I was also lucky enough to see the original cast of Book of Mormon, and was generally aware of the hype around it at the time. Although I wasn't living in NY, and I wasn't as tuned into the theatre community as I am now. So I might be wrong about this, but my impression is:
Yes, at the time, the closest point of recent comparison was Book of Mormon. But in retrospect, I think the Hamilton hype was notably greater. The BoM hype was exceptional, yes. But Hamilton-mania, to me, felt different. It was like a frenzy, a mad obsession that broke out into the mainstream in a totally different way.
To illustrate just one piece of anecdotal data:
--I did SRO for Book of Mormon a couple months after the Tonys. I got to the SRO line around 9am on a 2-show day, and just missed the cut for the matinee.
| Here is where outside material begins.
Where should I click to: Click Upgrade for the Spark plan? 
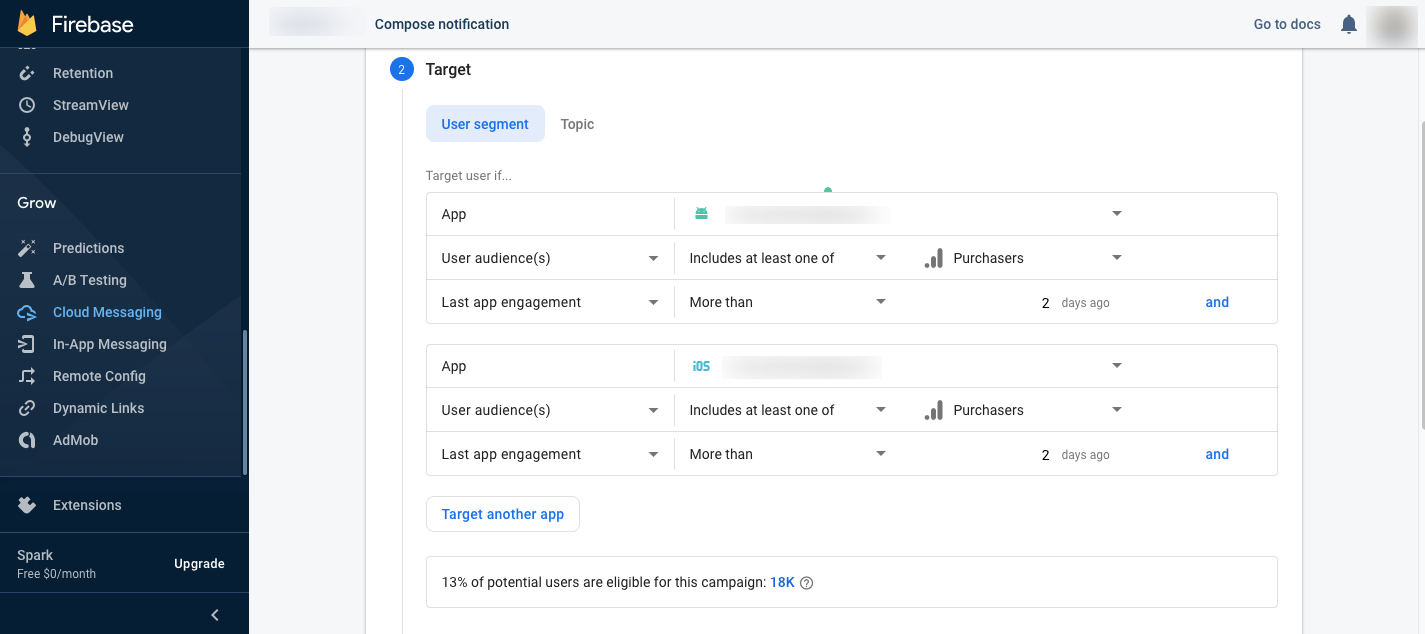[x=199, y=564]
We kept our place in line, so we'd be right in the front for the evening SRO, and we got it. Both lotteries that day had several hundred people there. As far as I could tell, there was no cancellation line. We were there for about 11 hours.
--At the height of Hamilton's popularity, there were people waiting in line for full-price cancellation tickets for as long as FOUR DAYS. Especially right before the original cast left. On one of the in-person Ham4Ham Show days, the lottery attendant announced that there were something like 1,200 lottery entries.